• Question: Are birds that mimick human language e.g. parrotts etc. capable of understanding the language? Or are they simply associating a phrase with an action, similar to eccelelia in some autistic children? (Joe suggested i asked you!)

    Asked by headboywin to Carolyn on 17 Mar 2010 in Categories: .
    • Photo: Carolyn McGettigan

      Carolyn McGettigan answered on 17 Mar 2010:


      Thanks for passing this on to me! Great question. I think the most fascinating thing about parrots and songbirds (like zebra finches) is that their amazing capacity for sensorimotor behaviours with complex sounds. So, parrots can imitate human speech (and even common sounds in the environment, like ring tones) and songbirds can learn to produce very complex songs given to them by a ‘tutor’ bird during their early development – good evidence for sophisticated input and output processes with sound. Moreover, there is evidence that songbirds can modulate and refine their song according to the social context, so a songbird will sing differently if it is in the presence of a mate than if it is alone. These are certainly sophisticated behaviours. Sticking with songbirds, there is evidence that a gene identified as important in speech development in humans (called FOXP2) is also critical for the development of the neural systems for song in birds. So, there are potential evolutionary commonalities between us and birds in aspects of this sensorimotor learning behaviour.
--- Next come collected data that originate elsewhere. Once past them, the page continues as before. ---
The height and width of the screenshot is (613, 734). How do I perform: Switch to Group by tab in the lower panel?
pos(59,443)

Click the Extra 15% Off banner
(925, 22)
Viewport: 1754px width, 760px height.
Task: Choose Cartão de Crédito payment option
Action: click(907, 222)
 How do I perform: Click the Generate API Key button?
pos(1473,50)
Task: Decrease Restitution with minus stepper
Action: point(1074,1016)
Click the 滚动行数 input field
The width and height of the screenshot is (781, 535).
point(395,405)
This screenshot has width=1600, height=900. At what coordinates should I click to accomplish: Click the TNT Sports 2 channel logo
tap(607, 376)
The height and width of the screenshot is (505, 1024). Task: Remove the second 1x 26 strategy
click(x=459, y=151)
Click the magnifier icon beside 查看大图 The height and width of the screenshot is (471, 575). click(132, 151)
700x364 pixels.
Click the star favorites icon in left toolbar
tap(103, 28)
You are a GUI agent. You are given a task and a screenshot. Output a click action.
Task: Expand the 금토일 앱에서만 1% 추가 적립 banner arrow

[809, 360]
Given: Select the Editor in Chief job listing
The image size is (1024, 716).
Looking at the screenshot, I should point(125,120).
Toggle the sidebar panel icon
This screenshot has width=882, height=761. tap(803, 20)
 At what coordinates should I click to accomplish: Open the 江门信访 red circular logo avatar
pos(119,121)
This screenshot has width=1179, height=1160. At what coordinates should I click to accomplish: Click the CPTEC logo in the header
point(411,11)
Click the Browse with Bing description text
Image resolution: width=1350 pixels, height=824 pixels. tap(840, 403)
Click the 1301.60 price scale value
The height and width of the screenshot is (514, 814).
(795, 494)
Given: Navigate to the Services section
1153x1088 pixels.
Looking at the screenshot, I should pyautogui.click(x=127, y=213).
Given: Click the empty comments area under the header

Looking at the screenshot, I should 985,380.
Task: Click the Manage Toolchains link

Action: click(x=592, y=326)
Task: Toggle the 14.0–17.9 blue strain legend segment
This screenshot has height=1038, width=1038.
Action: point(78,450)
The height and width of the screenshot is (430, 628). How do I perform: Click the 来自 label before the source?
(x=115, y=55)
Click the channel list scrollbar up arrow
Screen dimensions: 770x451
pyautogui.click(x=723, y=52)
      However, as you rightly point out, being able to hear something and repeat it back isn’t enough for language. Although many animals and birds can use sounds in communicative ways, they don’t have the sophistication of higher-order conceptual processing in order to use abstract language like us. So, after long periods of intensive training, there are cases where a researcher or pet-owner can teach a mammal or bird to respond to simple sentences, for example asking it to fetch a specific object. I watched a BBC documentary about dog behaviour recently and there was one case where the dog could respond to hundreds of different words. But when you consider how quickly a human child learns to talk, develop self-awareness and higher-order concepts like Theory of Mind (attributing mental states and intentions to others), it’s obvious that even other primates are lacking something that we’ve got to help us do that. The mechanism for learning to respond to sentence commands in parrots or dogs may mainly be one of associative learning -‘hear X, do X’ – and when it gets any more sophisticated, this owes a lot to the intensive and lengthy interaction of these animals with humans. In other words, I seriously doubt that even this most basic evidence for language would emerge in the wild.